Mi imaginación parece el redoblante de la batería de Art Blakey. Me parece que este señor bien puede ser un asesino serial: vestido impecablemente con su pelo perfecto como recién preparado para ir a trabajar. Cualquier por mucho menos estaría con todo el traje arrugado, la baba haciendo piruetas y una voz de puteadas que nadie aguantaría. El no, no se inmuta, nos habla de su tragedia como quien pide cambio para comprar el diario.
Después de esta imagen, opino que sigamos de largo. A dónde llevarlo. Daniel tan impávido como el amigo, no dice nada. Las mujeres insisten: hay que darle una mano.
La bondad de Moi puede más que mi cabeza y ahí estamos los cinco dando vueltas en medio de Connecticut donde los árboles son de nieve y hace tanto frío que ni la noche quiere asomarse a la calle.
Esperando lo peor, la puñalada mortal, algún gesto de agresión contenida, pero nada. El señor continúa hablando. Moi le hace el aguante y le habla tratando de contenerlo (será sólo su buena onda compasiva o también teme lo peor y prefiere no despertar a la bestia dormida…).
Los taxis no aparecen, nuestro American Psycho, nos pide que lo llevemos al Police Station más cercano. Así lo hacemos y nos despedimos de una historia ridícula que nos acaba de robar 40 minutos de sueño.
Yo sigo fantaseando, el señor entra y mata a los policías de turno, luego nos buscan a nosotros los latinos que lo dejamos ahí, conduciendo un auto que aún tiene la patente de Puerto Rico (por suerte a la hora de escribir esto, Moi ya la cambió por una de Connecticut… así que no podrán encontrarnos…)
Mientras sigo pensando en este pseudo asesino serial, cuál será su hoja de vida. Pudo haber sido él, u otro ser humano común. De esos personajes que uno se encuentra en la rutina cotidiana. Esas personas obsesionadas con los detalles, que todo lo analizan y lo especifican y lo categorizan y lo clasifican. Personajes que hacen estadísticas de la vida, matrices para ubicarse en las calles (en vez de perderse en ellas). Asesinos en potencias reprimidos por su incapacidad de acción, disfrutan haciendo un modelo de control de gastos mientras hace el amor con la camisa que nunca se arruga y su corbata centrada justo en el medio del cuello.

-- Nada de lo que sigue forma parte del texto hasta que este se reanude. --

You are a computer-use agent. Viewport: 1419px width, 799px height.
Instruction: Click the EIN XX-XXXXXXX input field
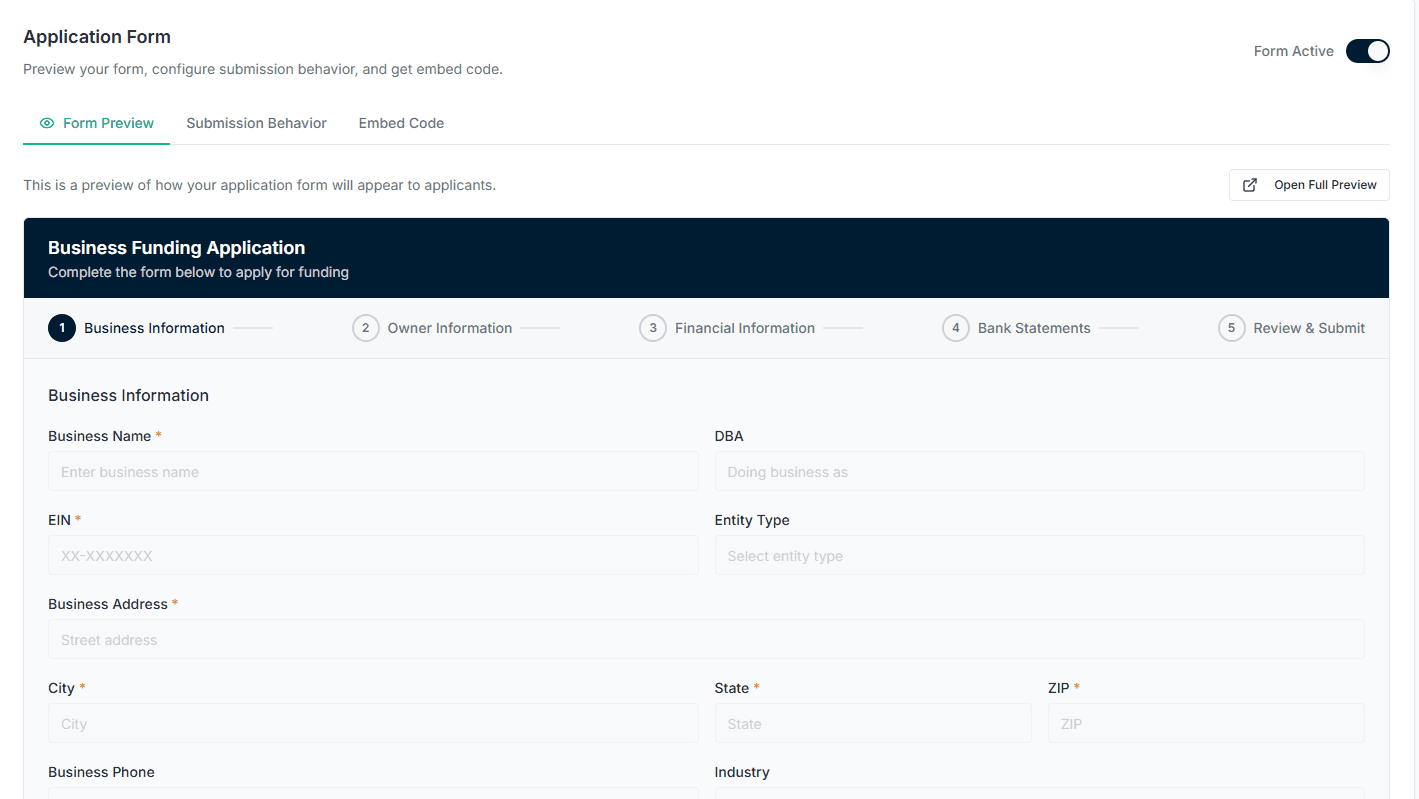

Fedex re-irrumpe en el Messenger y me vuelve a la realidad. Me pregunta cuán complicado es armar un currículum. “Nada. Si sabés lo que querés contar, es simple” –respondo. “Y cuánto te podés tardar en actualizarlo?”. “Como mucho media hora” - le digo sin saber a dónde quiere llegar. Y me hace pensar en el mío propio. Cada vez que lo actualizo, a medida que voy sumando experiencia, lo que hago es contar más cosas en menos líneas. Hace unos diez años necesitaba 3 páginas, hoy basta con un par de párrafos.
Será que uno ya ha logrado tantas cosas, que bastan los titulares. O simplemente que, con la perspectiva del tiempo, las cosas pierden importancia: uno las mira con más objetividad y puede resumirlas más fácilmente.
Entonces pienso en este blog. Si fuera mi currículum de Tormentas, cómo lo sintetizaría, cómo lo acortaría. ¿Resumiría cada post en uno o dos párrafos? No, mejor me quedo con los títulos… o mejor sigo y corto más…
Tanto lo acorto que desaparece, queda en nada… como yo que me desvanezco con éstas mis últimas palabras.